Task objective |
Convert the lines from the one containing "Given: Click the" to the one containing "Looking at the" into a JSON list of strings, one per line and skipping blank lines. Omit the pictures from your answer.
-- start Given data --
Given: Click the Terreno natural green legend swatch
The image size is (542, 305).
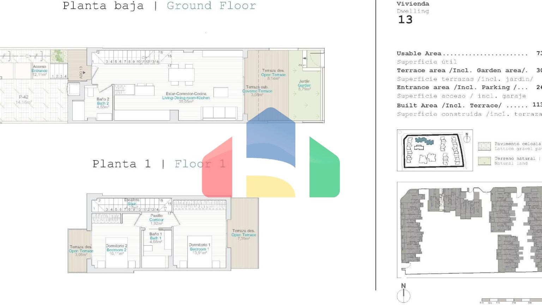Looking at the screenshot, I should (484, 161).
-- end Given data --
-- start Given data --
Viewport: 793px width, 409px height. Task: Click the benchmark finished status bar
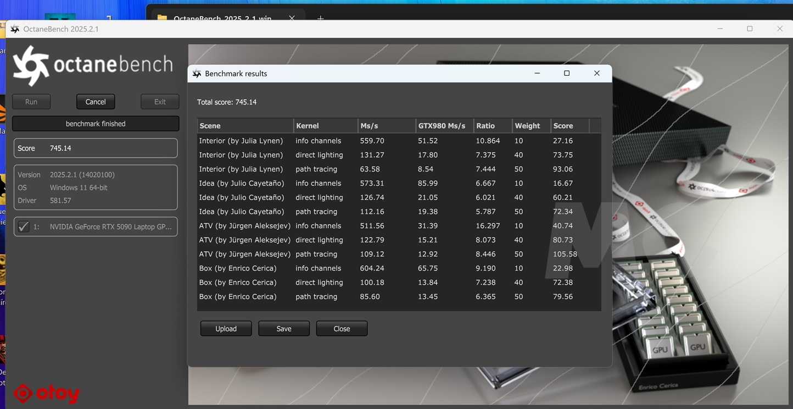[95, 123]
-- end Given data --
Response |
[
  "Given: Click the Terreno natural green legend swatch",
  "The image size is (542, 305).",
  "Looking at the screenshot, I should (484, 161)."
]